Winter is coming, and Chicago Mayor Brandon Johnson is scrambling to find housing for the influx of migrants descending on the Windy City. The leader’s idea, though, isn’t gaining favor across the board. Some argue putting immigrants in tent cities, even heated, is a recipe for disaster.
Migrants in Tents During the Winter
Johnson is tasked with a problem many border states and cities have faced for a long time: what to do with all the migrants flooding into the area. With nearly 1,600 currently living in the city’s police stations, something needs to be done to find a place for these people.

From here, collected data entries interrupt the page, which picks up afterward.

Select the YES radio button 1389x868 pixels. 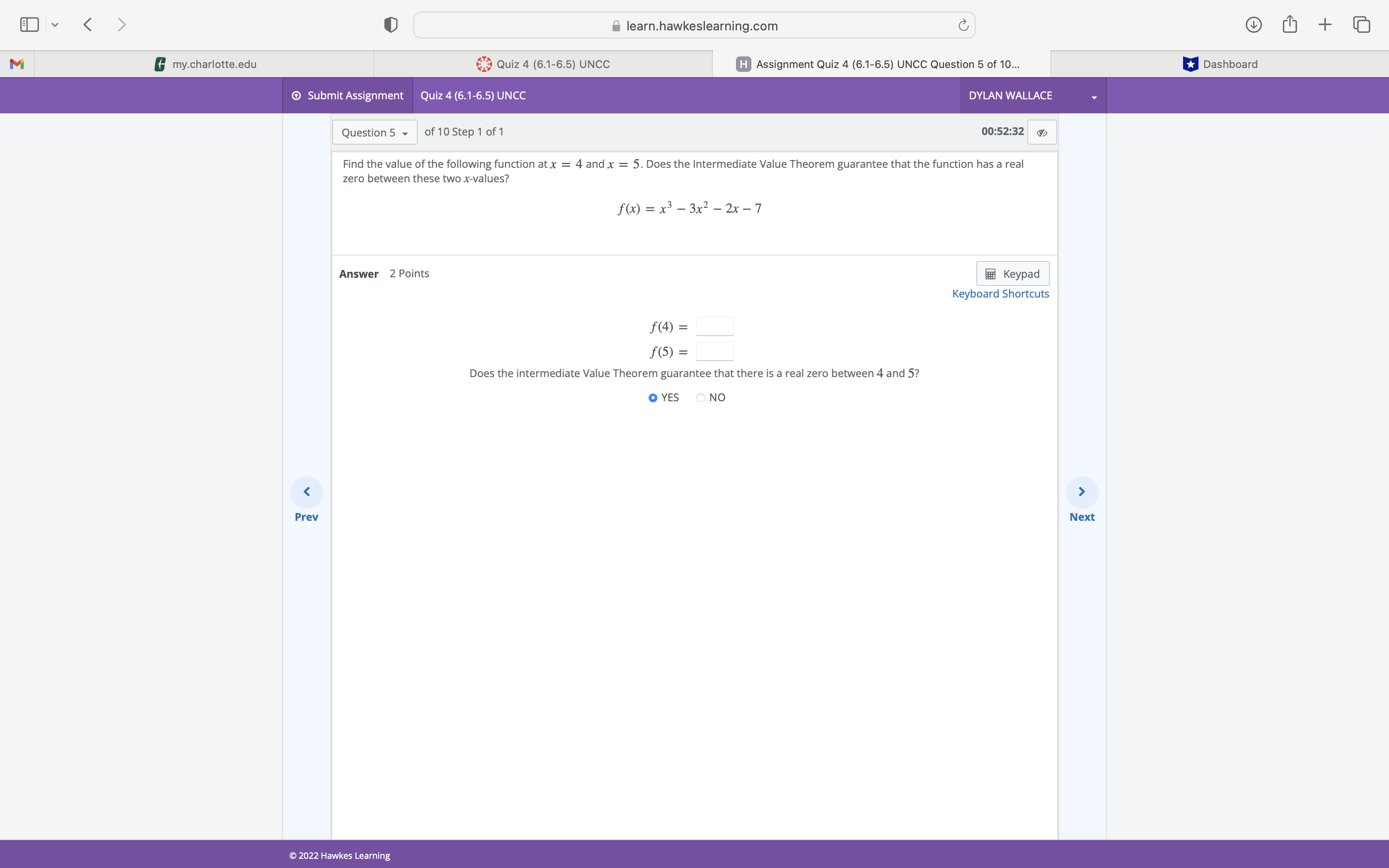tap(653, 398)
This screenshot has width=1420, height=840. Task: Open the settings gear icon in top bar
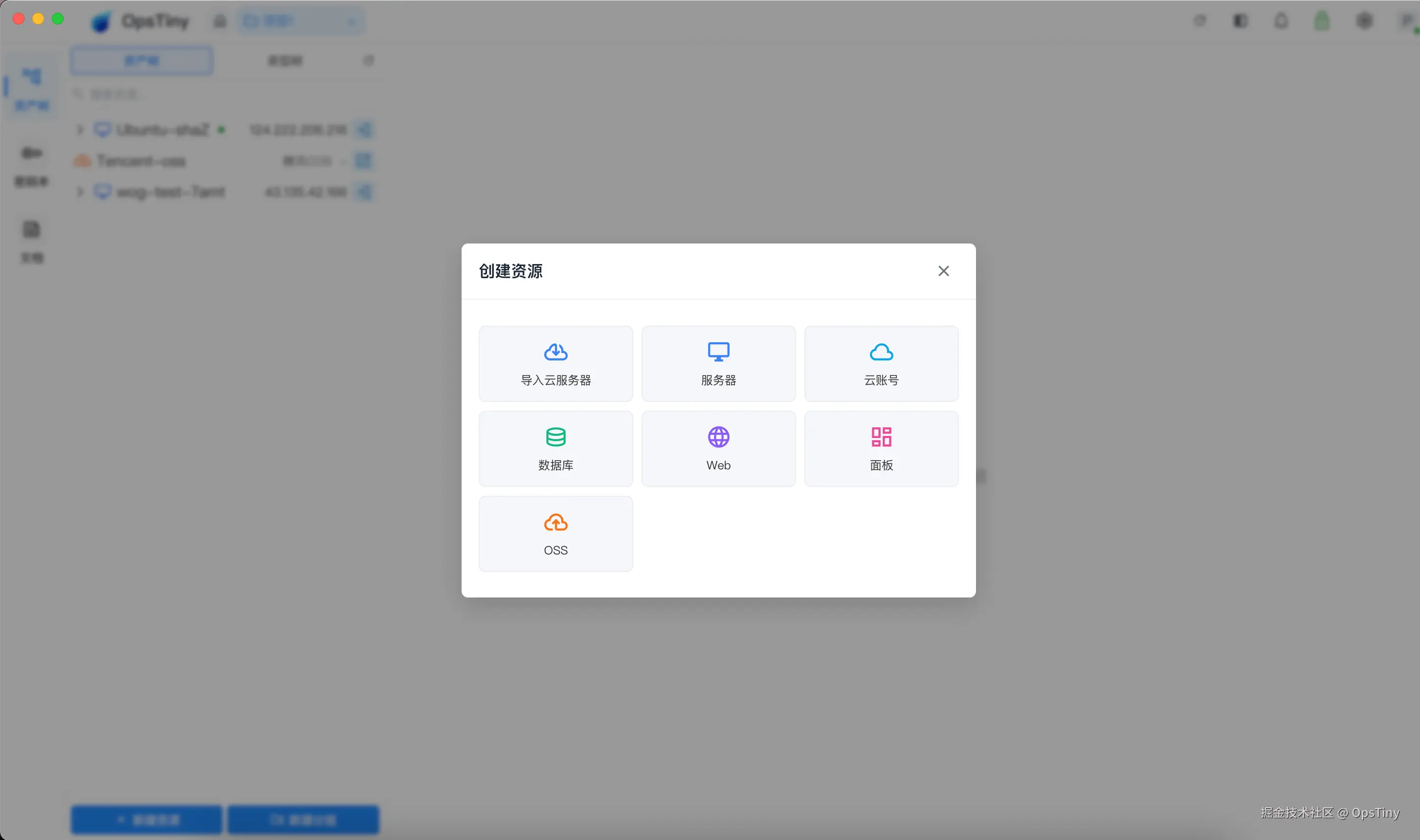[1364, 22]
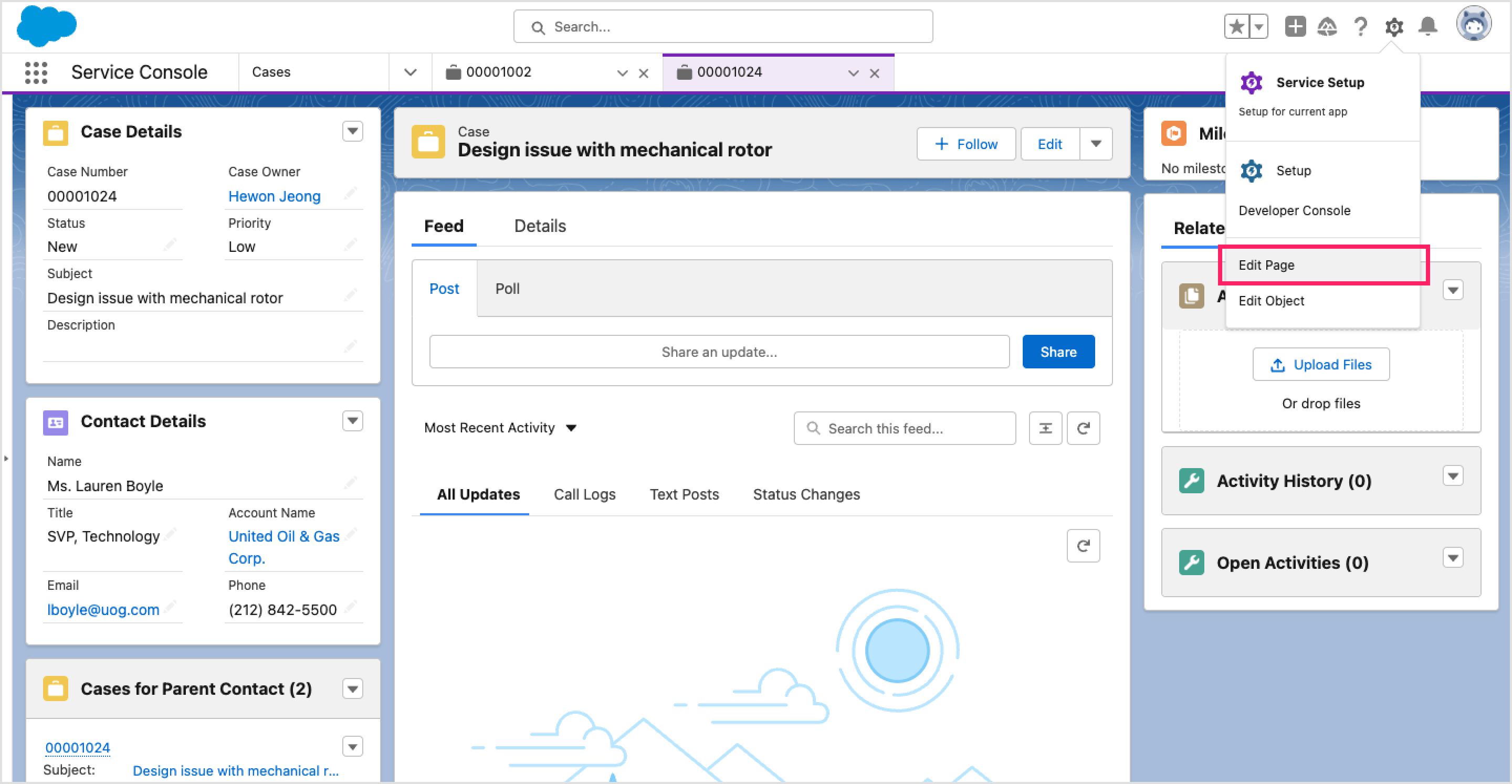This screenshot has height=784, width=1512.
Task: Expand the favorites list dropdown arrow
Action: click(1258, 26)
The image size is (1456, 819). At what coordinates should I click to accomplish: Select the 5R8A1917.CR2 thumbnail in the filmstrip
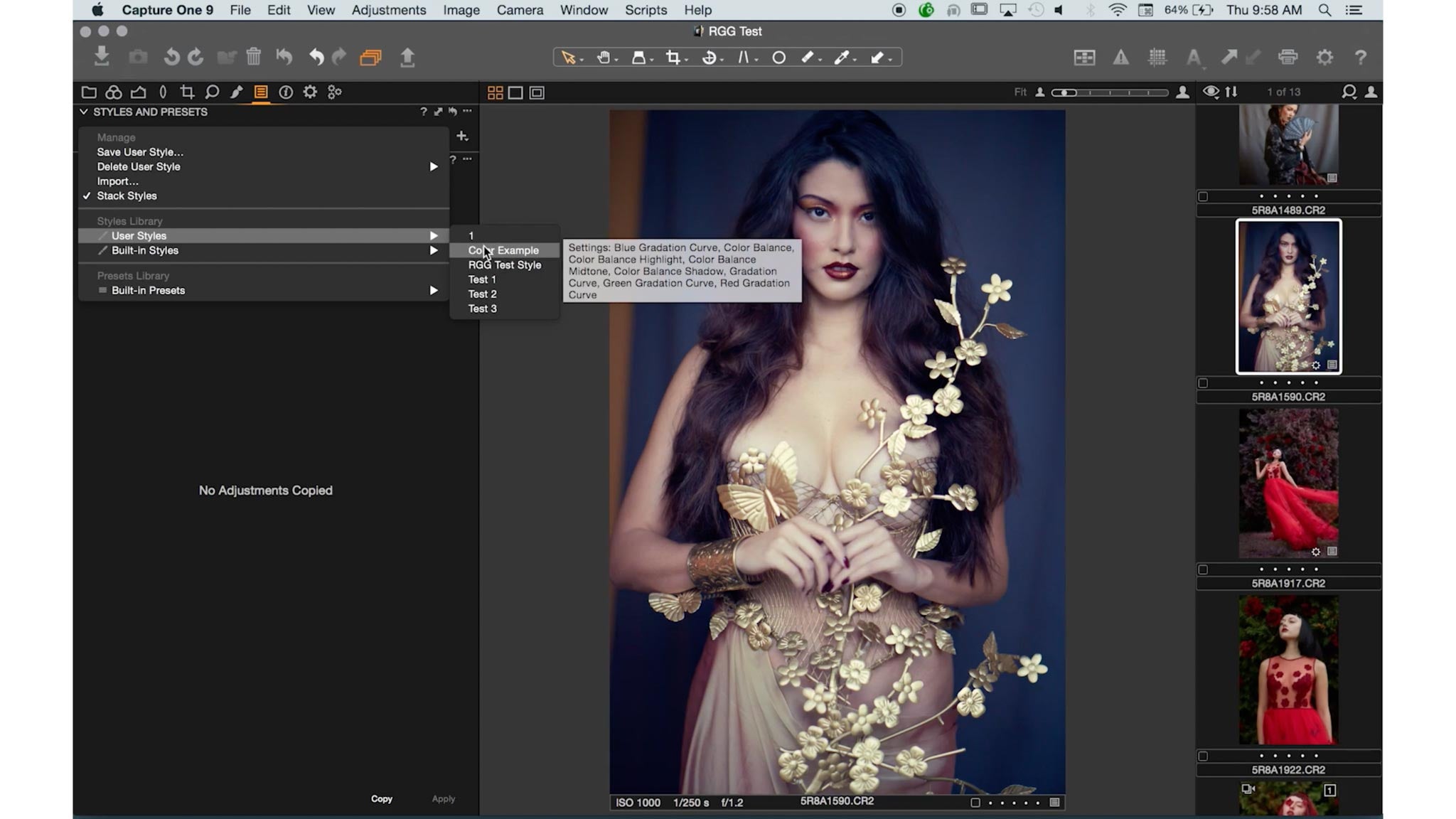click(1288, 483)
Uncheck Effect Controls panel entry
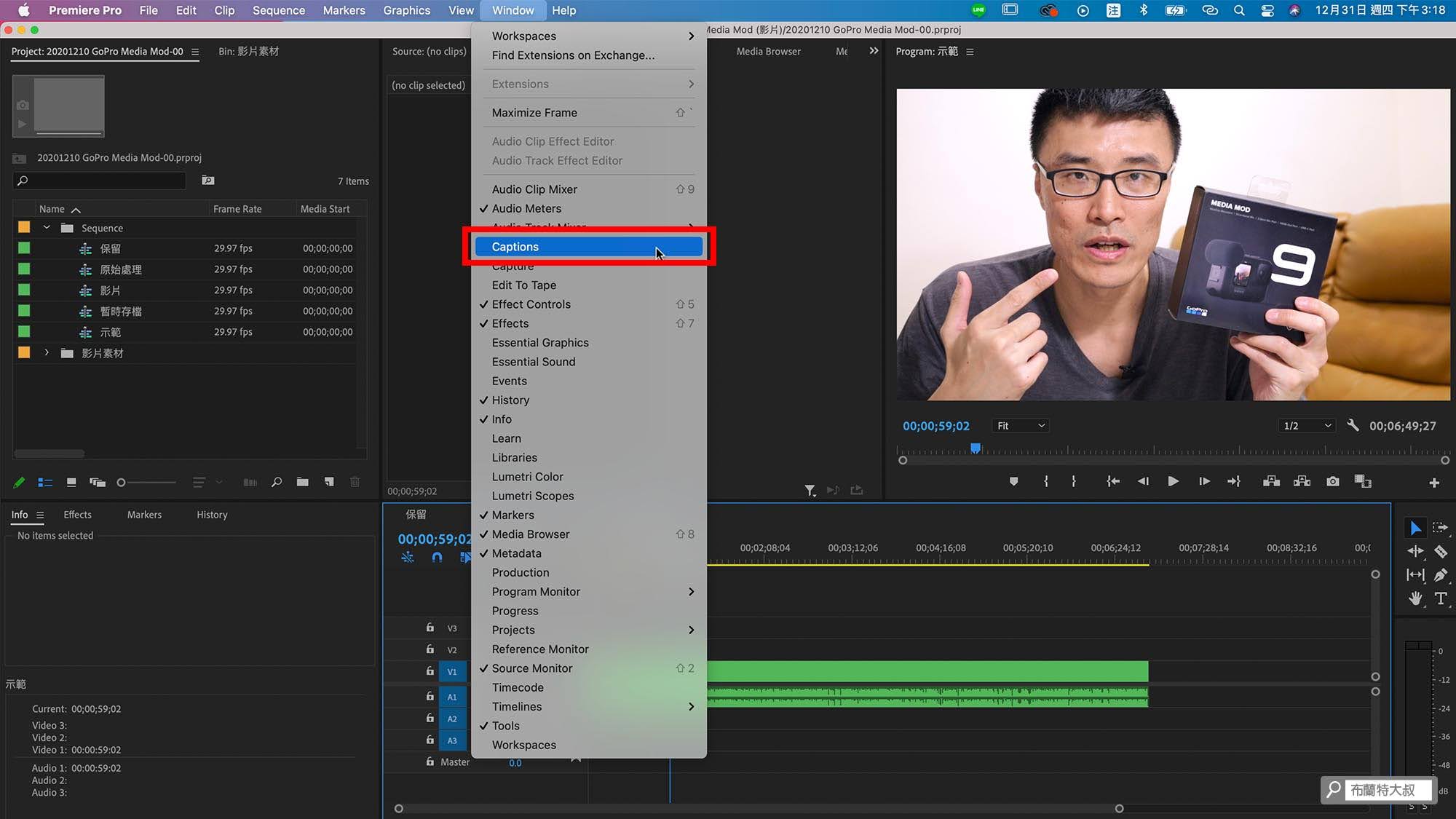Image resolution: width=1456 pixels, height=819 pixels. click(531, 304)
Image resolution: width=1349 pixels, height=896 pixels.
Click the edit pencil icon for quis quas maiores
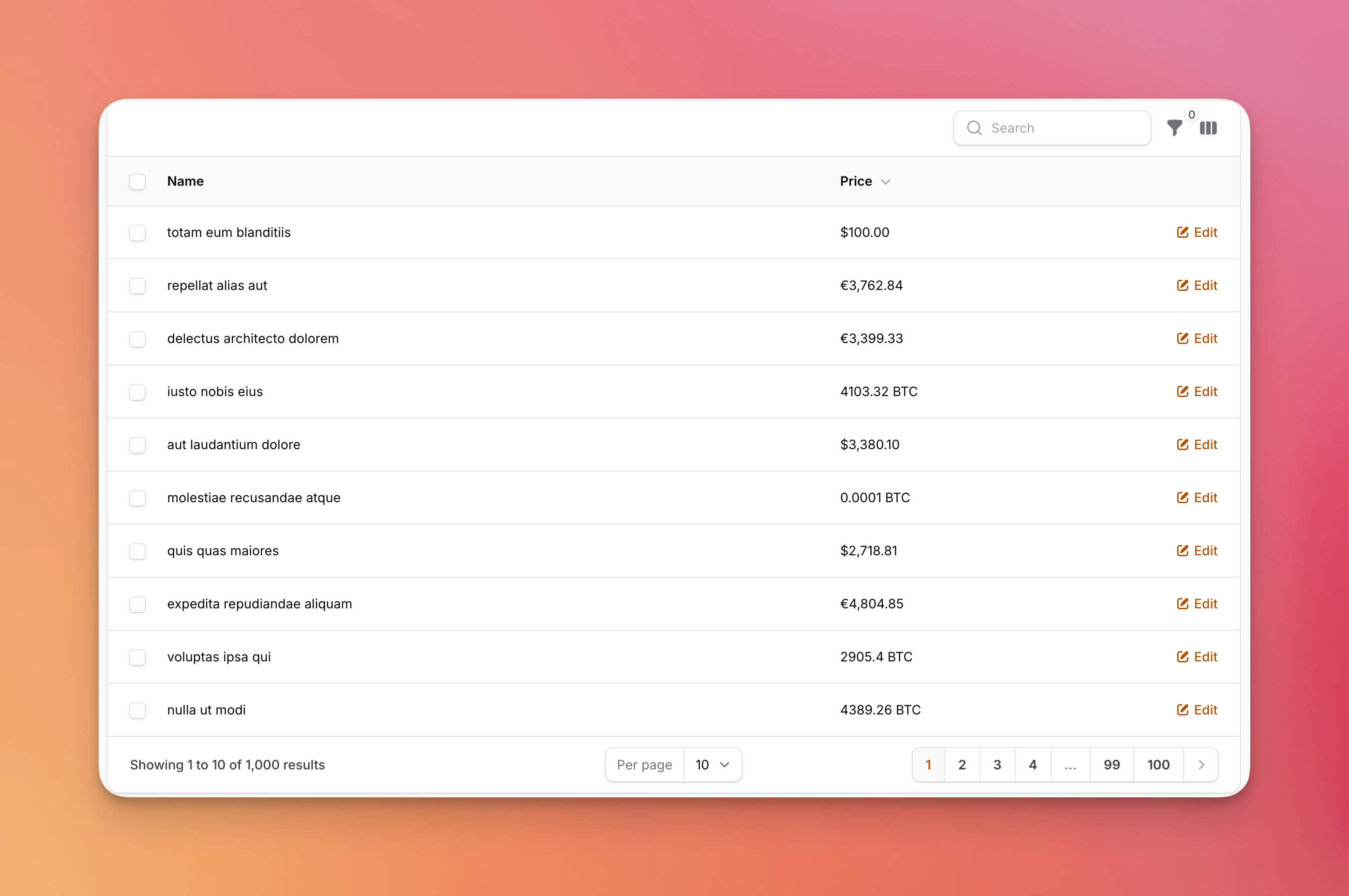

Enter Mayor Johnson’s big plan. The idea is to set up housing in tents that can accommodate anywhere from 500 to 1,000 people. The “winterized base camps” are massive enclosures that will be heated and where inhabitants will receive three nutritious meals a day plus entertainment and medical care. “We are moving with expediency because the weather is going to be shifting very soon, so before inclement weather sets in, we fully expect to have these base camps established,” Johnson said. But an editorial in the Chicago Sun-Times remarked:
“Let’s be blunt: Housing hundreds of migrants in tents — even high-quality, military-grade tents — as another Chicago winter approaches strikes us as a bad idea that could quickly go terribly wrong.”
Chicago temperatures can reach from the low 50s in October to low 20s by January. And, lest we forget, it is not called the Windy City for nothing. A little bit of trivia here: The nickname started in 1876 by the Cincinnati Enquirer to describe a tornado that hit the area and also to make fun of the double meaning referring to local speakers who were considered “full of wind.” Chicago is windy, though, ranked 12th windiest in the nation, with an average wind speed of about 10.3 miles per hour.
Putting up to 1,000 bodies inside a tent in the middle of winter may not seem like the best option, but what’s a mayor to do? “We have had more buses show up in the last 15 weeks than all of last year combined; I don’t think we should continue to look at this as a crisis. This is our reality,” Johnson said. He also disagreed with New York City Mayor Eric Adams, who warned that the 110,000 migrants who have entered his city and already cost $1.5 million would “destroy New York City … The city we knew, we’re about to lose.”
Instead, Johnson said: “I’m not going to accept the notion that the city of Chicago is going to be destroyed. We are a city of big shoulders. We’ve been through difficult moments and challenges before.” Still, he cautioned that everyone was going to have to pull together, and that there would be a cost to be shared. “There is a sacrifice that is going to be required in this moment … The sacrifices that we are prepared to make in order to ensure that this city is not chaotic and it is not riddled with desperate people,” he remarked.
City council members brought up the issue of rising crime, saying sex trafficking, drug dealing, and gang recruitment have escalated outside of the migrant shelters. Johnson had an answer for that as well, saying, “Anything absent of the type of investments that I am prepared to make and the sacrifices that I am gonna ask the city of Chicago to stand alongside me – anything short of that is going to cause and create that much more damage and chaos.”
The city is already forking out about $30 million a month to care for the 13,500 migrants already there, and that cost is expected to go up as more people cross the border and head to Chicago or are bused there by border governors. Baltazar Enriquez with the Little Village Community Council has worked with the asylum-seekers and told ABC News that he had shared more practical locations where the city could house incoming migrants:
“To us, this is another FEMA concentration camp. These camps have been a failure at the border. No rules, no real type of security … The city of Chicago has brutal winters, very hard winds, and I know these tents will be destroyed within months. Where is all this money going? We are spending tax payers’ money, and me, as a tax payer, I am very concerned that the mayor doesn’t want to talk to the community. The mayor has this plan that doesn’t want to give out the way they are going to run the camps. All they are telling us is that they are tents.”
While Johnson tries to deal with the immigrant problem, his constituents want to know what resources were being provided for the estimated 64,000 homeless Chicagoans. “I know what it’s like to have a relative, a family member who is suffering,” was his non-answer.